3. The “level of realness” is just the coefficient with which something appears in your updateless utility “function” (it is actually a mathematical constant but you can think of it as variable using logical uncertainty). Regarding when will I say Tegmark is wrong: when I will see a theory that solves metaphysics, anthropics and decision theory better than UDT that implies Tegmark is wrong. Currently I see the opposite (UDT is the best theory by a large margin).

4. Everything was done in some universe, but most universes have a tiny measure! The whole idea is increasing the measure of good universes!

5. We don’t search for a string, we search for a physical encoding of a string. The simpler the encoding is wrt the natural ontology of the laws of physics, the lower the complexity. For example, we might use storage that represents bits as electron spins in a crystal lattice. We might also win some complexity back by designing Elysium s.t. decoding human-valuable experiences is easier in Elysium than in the physical world. This penalty is a weak spot but I think that we need better understanding of UDT in order to quantify how bad it is.
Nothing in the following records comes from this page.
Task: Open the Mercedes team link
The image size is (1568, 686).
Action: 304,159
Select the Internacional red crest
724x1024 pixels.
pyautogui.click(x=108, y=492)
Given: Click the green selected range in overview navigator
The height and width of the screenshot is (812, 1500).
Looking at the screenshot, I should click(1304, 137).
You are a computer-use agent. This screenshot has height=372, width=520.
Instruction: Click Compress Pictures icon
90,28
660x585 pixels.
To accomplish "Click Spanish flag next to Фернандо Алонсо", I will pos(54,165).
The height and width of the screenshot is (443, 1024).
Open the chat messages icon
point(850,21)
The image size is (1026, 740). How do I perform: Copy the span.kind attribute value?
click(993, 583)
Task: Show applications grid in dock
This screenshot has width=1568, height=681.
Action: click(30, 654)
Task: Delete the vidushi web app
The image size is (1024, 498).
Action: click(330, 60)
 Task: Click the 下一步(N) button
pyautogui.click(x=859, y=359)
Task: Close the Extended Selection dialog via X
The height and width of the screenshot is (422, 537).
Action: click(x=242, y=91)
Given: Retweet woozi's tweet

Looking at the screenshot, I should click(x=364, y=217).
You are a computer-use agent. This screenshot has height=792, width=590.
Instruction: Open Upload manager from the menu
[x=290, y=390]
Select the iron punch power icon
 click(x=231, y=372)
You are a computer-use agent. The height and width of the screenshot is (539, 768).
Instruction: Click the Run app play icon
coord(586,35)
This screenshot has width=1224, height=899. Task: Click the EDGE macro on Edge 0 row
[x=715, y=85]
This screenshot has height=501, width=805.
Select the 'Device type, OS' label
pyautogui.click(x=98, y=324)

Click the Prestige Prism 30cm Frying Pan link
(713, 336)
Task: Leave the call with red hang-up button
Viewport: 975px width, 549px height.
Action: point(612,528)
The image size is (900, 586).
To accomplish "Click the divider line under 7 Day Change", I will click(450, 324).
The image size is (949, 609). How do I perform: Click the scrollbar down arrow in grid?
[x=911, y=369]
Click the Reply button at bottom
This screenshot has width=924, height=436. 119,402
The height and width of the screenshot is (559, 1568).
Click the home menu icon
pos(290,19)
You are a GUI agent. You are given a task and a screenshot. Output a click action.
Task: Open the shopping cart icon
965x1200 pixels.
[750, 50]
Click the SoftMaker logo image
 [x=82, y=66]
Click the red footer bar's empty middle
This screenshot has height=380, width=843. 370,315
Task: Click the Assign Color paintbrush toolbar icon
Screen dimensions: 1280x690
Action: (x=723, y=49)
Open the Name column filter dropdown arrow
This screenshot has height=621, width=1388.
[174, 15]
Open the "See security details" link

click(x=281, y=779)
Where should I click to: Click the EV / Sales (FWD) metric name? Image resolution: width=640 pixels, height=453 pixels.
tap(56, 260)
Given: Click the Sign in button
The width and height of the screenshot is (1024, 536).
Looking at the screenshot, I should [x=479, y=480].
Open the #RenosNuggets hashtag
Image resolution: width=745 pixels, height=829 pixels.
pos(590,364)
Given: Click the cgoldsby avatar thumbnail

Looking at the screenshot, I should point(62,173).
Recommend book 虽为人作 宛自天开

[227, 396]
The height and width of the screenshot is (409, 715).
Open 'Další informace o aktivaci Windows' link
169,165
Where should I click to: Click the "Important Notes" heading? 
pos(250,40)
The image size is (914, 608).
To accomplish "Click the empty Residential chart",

6-7. The complexity of locating our Everett branch and our rough region in spacetime (with the resolution of a cosmological horizon) enters into a constant multiplying everything we do. For example if we build an FAI which creates a fabulous intergalactic supercivilization, it will still carry this penalty. This penalty affects all strategies equally and therefore can be ignored. The penalty that cannot be ignored is locating the device precisely within this rough region, which is why we need the extra trick (I consider calling it the “Tegmark beacon”).

evolution-is-just-a-theorem Source: antisquark

fnord888

The Tegmark Lifeboat

antisquark

Thinking about Paul Christiano’s informed oversight problem led me to formulate what I dubbed the “Pessimistic Conjecture.” The evidence for this conjecture is weak but AFAICT its probability is non-negligible so it’s worth thinking about this scenario.

The Pessimistic Conjecture is currently informal and can be roughly described as follows:

The easiest path to superintelligence is through a recursively self-improving AI that starts out as something relatively dumb.
Any recursively self-improving AI that can be seeded with an arbitrary utility function will have unstable goals for most utility functions. That is, for most initial utility functions, the AIs utility function will mutate during early stages of self-improvement and stabilize latter on as something significantly different.
The above can be prevented in a strictly Cartesian universe but not in the real universe where the AI is able to use the environment to create external subagents or remove safe-guards in its own architecture.